Atualmente as diretrizes da ESC de EI de 2015 e da AHA de doença valvar de 2020 recomendam realizar profilaxia de EI em pacientes de alto risco após procedimentos dentários invasivos (PDI) . Segundo as recomendações da ESC, pacientes de alto risco são:

  • História anterior de EI
  • Presença de válvula cardíaca protética (incluindo válvula transcateter)
  • Material protético usado para reparo valvar (incluindo anéis, clipes e cordas para anuloplastia)
  • Cardiopatia congênita cianótica não corrigida
  • Cardiopatia congênita em que foram utilizados shunts ou condutos paliativos
  • Defeito cardíaco congênito completamente reparado com material ou dispositivo protético, seja colocados por cirurgia ou por transcateter apenas durante os primeiros 6 meses após o procedimento.
Tabela 1
Recomendações de profilaxia de endocardite
Recomendações de profilaxia de endocardite

PDI são procedimentos que envolvem manipulação da gengiva ou região periapical ou perfuração de mucosa oral. A profilaxia é feita com amoxicilina 2 gramas por via oral em dose única, 30 a 60 minutos antes do procedimento, podendo ser substituída por clindamicina 600mg. Não é recomendada a profilaxia após outros procedimentos invasivos não dentários como endoscopia, colonoscopia, cistoscopia, entre outros. Apesar dessas recomendações, outras organizações, como a inglesa National Institute for Health and Clinical Excellence (NICE), não recomendam realizar profilaxia para EI [8]. Já a diretriz brasileira de avaliação cardiovascular perioperatória de 2017 da Sociedade Brasileira de Cardiologia orienta realização de profilaxia, diferente das diretrizes europeia e americana, antes de procedimentos urinários, gastrointestinais e após drenagem de abscessos [9].

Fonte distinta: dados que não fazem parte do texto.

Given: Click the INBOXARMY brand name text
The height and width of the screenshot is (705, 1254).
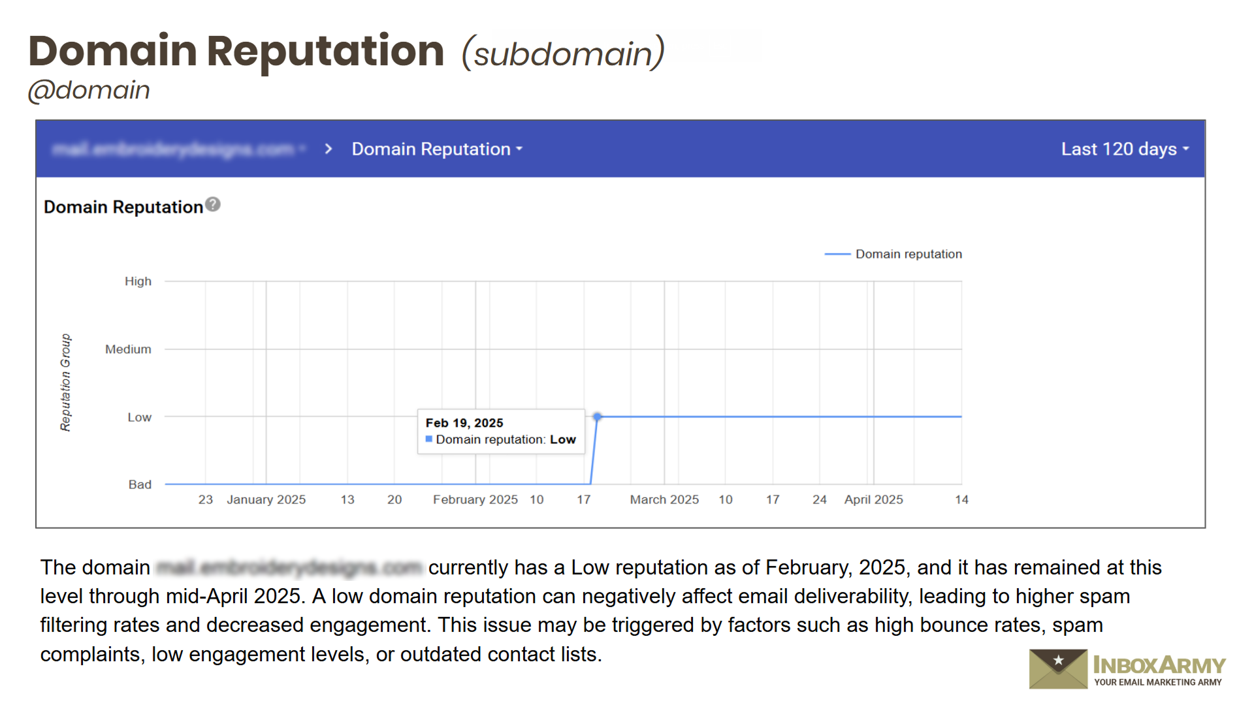Looking at the screenshot, I should coord(1159,665).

O que o estudo acrescentou?

O trabalho foi uma coorte com uma população de 7.951.972 pacientes, desenhado para avaliar a relação entre PDI com EI e o efeito da profilaxia antimicrobiana. Os pacientes foram divididos em alto risco (mesmo critério citado acima), risco moderado - doença reumática valvar, doença valvar não reumática incluindo prolapso de valva mitral, anomalias valvares congênitas incluindo estenose aórtica e cardiomiopatia hipertrófica - e baixo risco. Os procedimentos dentários considerados invasivos foram extração dentária, procedimentos cirúrgicos orais, raspagem periodontal e tratamentos endodônticos.

Em pacientes de alto risco, foi identificada associação temporal entre EI e PDI realizados 4 semanas antes, sendo a associação mais forte com extração dentária e procedimentos cirúrgicos orais. A profilaxia antimicrobiana foi associada à redução da incidência de EI após PDI. Assim, o estudo traz solidez para uma recomendação que, apesar de antiga, não possuía embasamento científico forte, com discordância de recomendações entre algumas diretrizes.